Tuesday, June 08, 2010

Researchers Convert Stem Cells into Cartilage

Source: University of Connecticut
Date: June 8, 2010

Summary:

For the millions of aging Americans who suffer from joint pain, stem cells may be riding to the rescue. Scientists at the University of Connecticut Health Center have recently developed a technique that reliably converts stem cells into cartilage cells. Someday, that might allow doctors to grow replacement cartilage in a laboratory for the surgical repair of joints lost to injury or impaired by degenerative diseases such as arthritis.
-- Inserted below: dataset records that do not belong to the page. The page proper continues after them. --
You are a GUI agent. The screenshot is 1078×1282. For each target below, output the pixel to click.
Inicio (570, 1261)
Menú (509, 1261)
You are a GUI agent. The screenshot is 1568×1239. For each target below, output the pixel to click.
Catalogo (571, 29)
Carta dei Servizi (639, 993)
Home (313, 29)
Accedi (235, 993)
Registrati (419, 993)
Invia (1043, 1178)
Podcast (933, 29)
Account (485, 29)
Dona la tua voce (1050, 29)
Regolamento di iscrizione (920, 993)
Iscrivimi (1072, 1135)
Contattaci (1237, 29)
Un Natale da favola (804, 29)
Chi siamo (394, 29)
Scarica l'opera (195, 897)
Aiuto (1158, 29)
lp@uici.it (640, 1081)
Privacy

Stem cells have an unlimited capacity for self-renewal, as well as the ability to become any type of cell in the human body, so they are ideal for generating replacement cartilage tissue to repair damaged cartilage. Developmental biologists, like Dr. Caroline Dealy, an associate professor at UConn’s Center for Regenerative Medicine and Skeletal Development, are attempting to understand the signals and conditions that regulate how stem cells differentiate into articular chondrocytes – which make up the unique type of cartilage present at the surface of joints.

Research published in the Journal of Cellular Physiology in April details how Dealy and her colleague, Dr. Robert Kosher, a former professor at the Health Center, successfully developed a methodology to direct “substantially uniform and progressive in vitro differentiation of human embryonic stem cells (hESC) and induced pluripotent stem cells (iPSC) into the chondrogenic lineage.”